It is common knowledge that India is known the world over for its diversity and richness in culture. Many cultures, languages and communities have co-existed in this beautiful country for centuries. Every festival is celebrated in a peculiar manner across different regions. Mahashivratri is no exception. Because of the various legends associated with this special day, the very same day is celebrated in different fashions across the length and breadth of the country.
The first diversity is apparent in the fact that there are two calendars followed. The followers of the Poornima¬-ant month celebrate it on Krishna Paksha Chaturdashi of Phalgun month and the followers of the Amavasya-ant month celebrate it on the Krishna Paksha Chaturdashi of the Maagha month of the Hindu calendar. But, as per the Gregorian calendar these two dates fall on the same day and Mahashivratri is celebrated with much fanfare across India. Talk about “Unity in Diversity”!
In the Yogic tradition he is not a Lord, but a Guru. As per their thinking, on the night of Mahashivratri, the constellations are positioned in such a way that they are the most powerful. Also the northern hemisphere of the Earth is placed in a position that the energy levels of the Universe are at its highest. Hence people perform Yog, introspect and meditate to make full use of this upsurge in energies.
The scenes of regular celebrations, or Havans that carried out at temples and Abhishekam along with Puja offered by people are common sight on Mahashivratri. But there are certain rituals and traditions that are specific to certain cultures.
Shiva is married to Parvati, who is also the daughter of the Himalaya. Hence the mountainous regions of India like Kashmir and Himachal Pradesh have huge Mahashivratri celebrations. Every nook and corner has a Shiva temple that is thronged by the locals and tourists alike. In Kashmir the festivities are a week long or a fortnight long affair that conclude a few days after Mahashivratri. People pray to Lord Shiva and do Jaagrans in his honour. They fast and do mantra Jaap to invoke the blessings of Lord Shiva.

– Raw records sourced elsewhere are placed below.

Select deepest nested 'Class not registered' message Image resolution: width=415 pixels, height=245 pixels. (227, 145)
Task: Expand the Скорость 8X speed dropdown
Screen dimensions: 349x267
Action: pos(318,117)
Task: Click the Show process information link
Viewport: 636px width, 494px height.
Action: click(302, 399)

Shiva is a lord beloved even to the people of South India. One of the Chaar Dhaams is the famous Rameswaram temple that has been created in the honour of Lord Shiva. He is also the Aaradhya of Devi Meenakshi and it was with her that Kartikeya had stayed and learnt the tactics of war. Legends believe that Kartikeya or Murugan (as he is known in the south) married Devasena who hailed from the region. Also in some parts of South India, Shiva is referred to as Adiguru and Yogiraj. Artists from the field of dance and music perform to please Lord Shiva. Excerpts are taken from the Tandava and Lasya dances performed by Shiva and Parvati respectively.

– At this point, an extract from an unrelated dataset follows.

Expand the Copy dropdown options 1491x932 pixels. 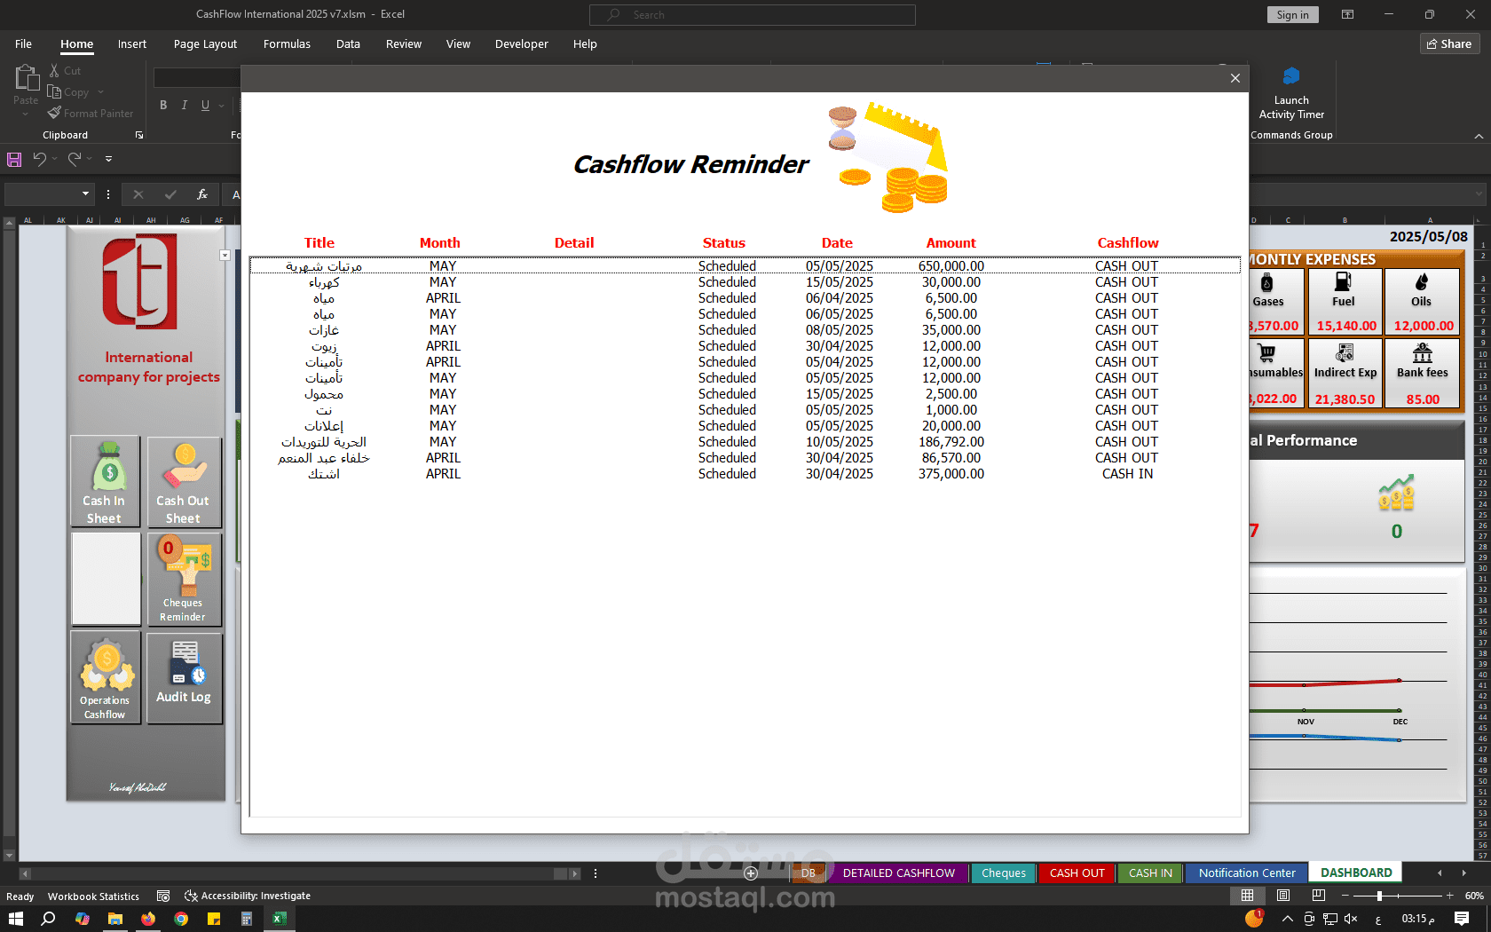coord(100,91)
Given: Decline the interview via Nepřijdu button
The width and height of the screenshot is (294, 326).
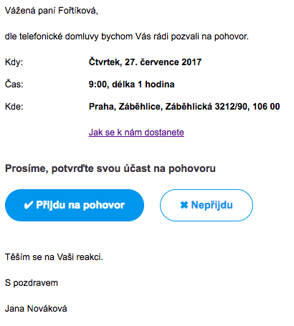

One of the twelve Jyotirlings is the Mahakaleshwar Temple, which falls in the holy city of Ujjain. Thousands of Shiva Bhakts line up for doing the Abhishek of the Linga. East India is home to many Jyotirlings and also to the King of all the Jyotirlings – The Lingaraj. Hence this day is of utmost importance to the Shaivites and other Shiv Bhakts in East India. People also visit local temples to offer abhishekam and prayers to their beloved God and local processions are of great importance in some places.
Hindus across Maharashtra, Gujarat and Rajasthan also fast on this auspicious day. They visit temples and participate in the festivities there. The Somnath temple in Gujarat is one such Shiva temple that draws an umpteen number of devotees.
No matter which part of the country they are from, Lord Shiva, is loving revered with great devotion and love by one and all.